Yeltsin como obstáculo
Durante siete años, Borís Yeltsin ha dominado Rusia sin fisuras, sin permitir la menor sombra de nadie. En momentos de crisis, la vida política se definía en torno a su persona, a favor o en contra de un presidente omnipotente. La situación ha cambiado irreversiblemente. El hombre de 67 años que vegeta en Sochi ya no es más que una cáscara de poder. En el día a día de la otrora superpotencia, sus facultades han ido pasando al primer ministro, Evgueni Primakov. El Tribunal Constitucional ruso sancionó ayer la irrelevancia política de Yeltsin, cuyo mandato no expira hasta junio del año 2000, vetando expresamente su reelección. Una decisión que el propio presidente ha anticipado, pero que los jueces no se habían atrevido a alcanzar mientras Yeltsin ejercía de verdad el poder.La sucesión presidencial en ese lapso no tendría por qué suscitar especial inquietud en otras condiciones. Pero Rusia vive una situación extrema. De ahí que un 75% de los rusos se pronuncie por la dimisión anticipada del presidente, según los últimos sondeos. Moscú negociaba ayer con EE UU, sin ponerse de acuerdo en las condiciones, una ayuda alimenticia de 600 millones de dólares; una misión de la Unión Europea discutirá hoy con las autoridades un paquete de socorro humanitario que permita salvar el invierno -comida, medicinas- a la parte más maltratada de la población; el jefe económico del nuevo Gobierno, el comunista Yuri Maslyukov, anunciaba el martes que Rusia necesita reescalonar su deuda externa (casi 20.000 millones de dólares vencen en un año) porque no puede pagarla.
Desde su nombramiento hace casi dos meses, Primakov, último superviviente de la era soviética, ha rechazado reiteradamente la idea de una Rusia débil: "Somos una gran potencia y nos mantendremos sobre nuestros dos pies en cualquier circunstancia". Pero esta retórica no se compadece con un país que no puede alimentarse, pagar sus facturas exteriores o mantener unas Fuerzas Armadas con armas nucleares.
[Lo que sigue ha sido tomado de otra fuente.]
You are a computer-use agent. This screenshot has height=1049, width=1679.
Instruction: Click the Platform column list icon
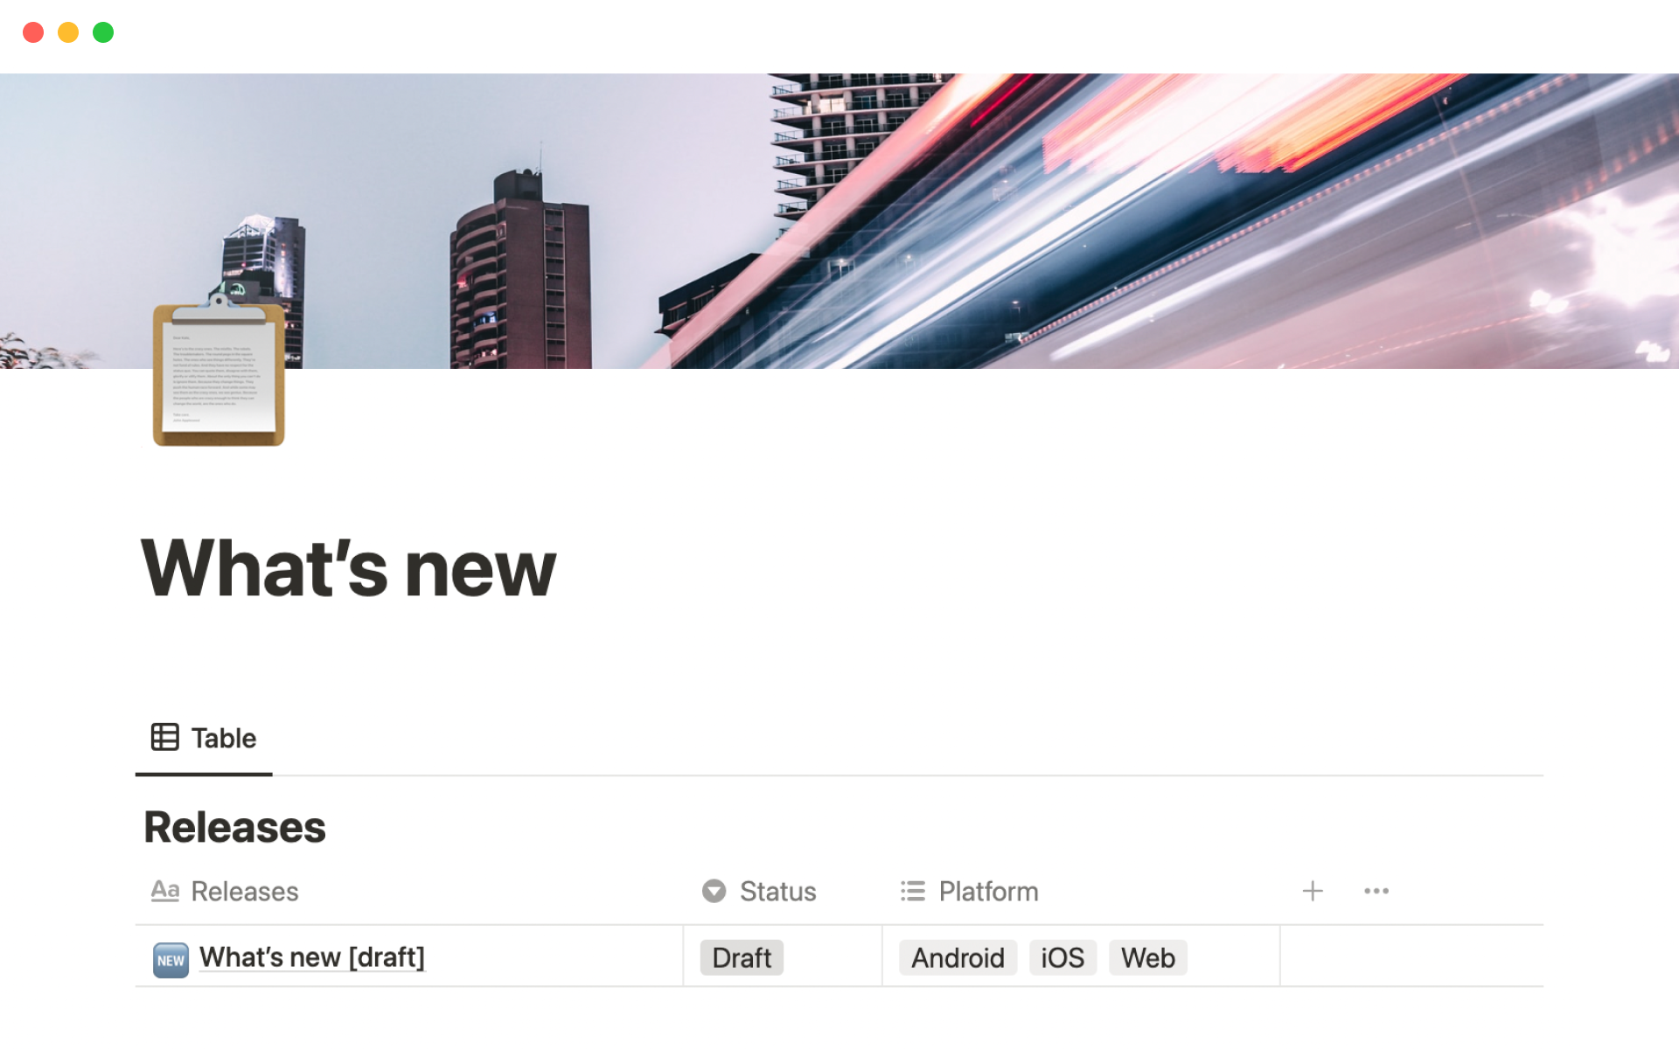pos(913,891)
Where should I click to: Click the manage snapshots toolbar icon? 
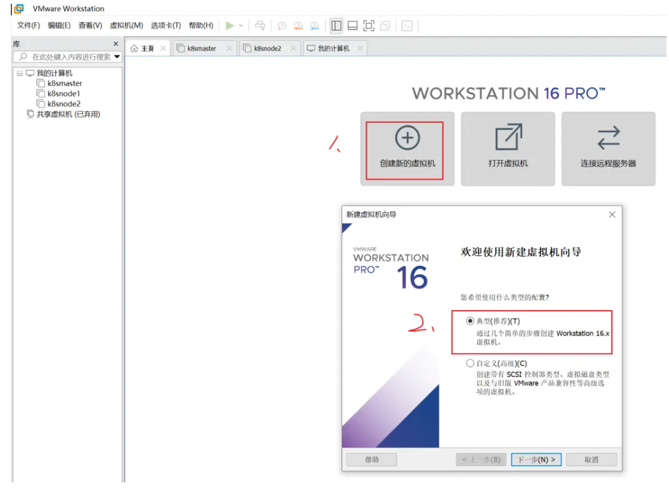click(314, 26)
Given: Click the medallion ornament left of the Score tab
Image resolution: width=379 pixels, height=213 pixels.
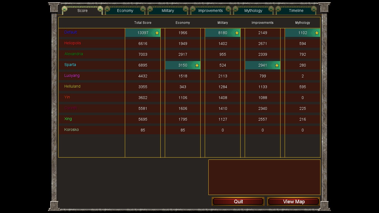Looking at the screenshot, I should pos(65,9).
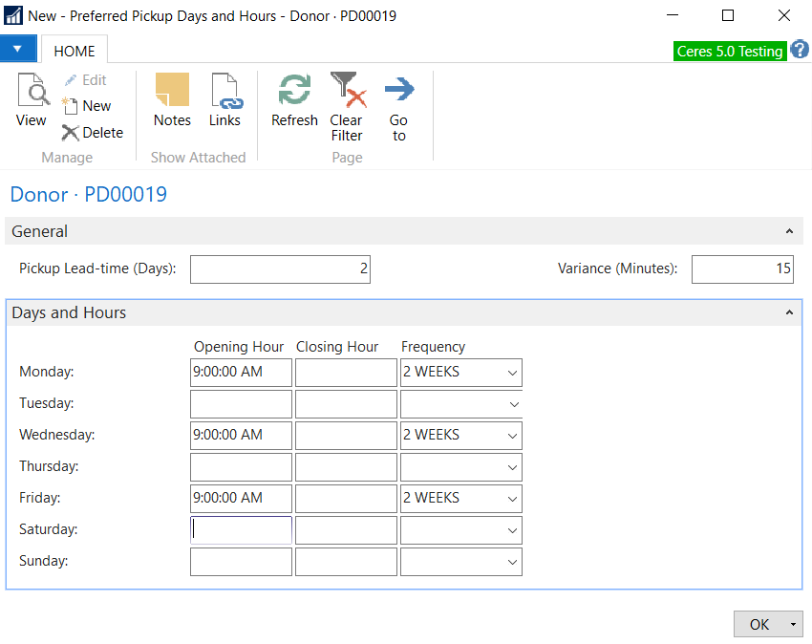The height and width of the screenshot is (644, 812).
Task: Open the OK button dropdown arrow
Action: [x=793, y=625]
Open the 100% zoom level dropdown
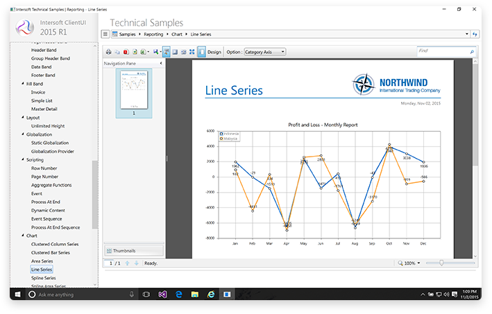 pos(410,263)
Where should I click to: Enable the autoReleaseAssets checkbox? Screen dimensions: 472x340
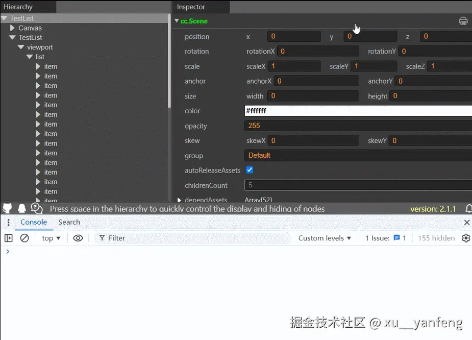tap(250, 171)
Una dificultad crucial es que el Gobierno de Primakov carece de credibilidad. Tras siete semanas de tira y afloja y con muchas citas al new deal, la circunstancial alianza que mezcla a comunistas con liberales o ultranacionalistas ha alumbrado un confuso plan económico preliminar que promete a la vez restaurar la quebrada disciplina fiscal, apoyo estatal para la industria y los bancos agonizantes, una inflación moderada y el pago de nóminas atrasadas a los sufridos ciudadanos haciendo funcionar (el Kremlin asegura que con moderación) la máquina de imprimir rublos. El escarmentado Fondo Monetario se niega a apoyar esta suerte de capitalismo de Estado y exige, antes de seguir desembolsando parte de los 22.000 millones de dólares acordados en julio pasado, que el asalto a la economía de mercado sea sustituido por un presupuesto realista para 1999. El escepticismo internacional se refleja en las previsiones de algunos bancos de inversión occidentales, que anticipan un desplome del valor del rublo hasta 100 por dólar, frente a los 16 o 18 actuales.
En las circunstancias rusas, la ayuda financiera exterior no basta. Para evitar el abismo son imprescindibles un Ejecutivo y un Parlamento comprometidos a fondo con genuinos cambios estructurales, difíciles de digerir por unos ciudadanos legítimamente descreídos y exhaustos. Semejante new deal no puede surgir de los ingredientes políticos que acaudilla ahora Primakov. Necesita imperativamente de los poderes de un nuevo presidente ruso capaz de romper la cristalería con un programa de reformas económicas reales que no puede esperar dos años.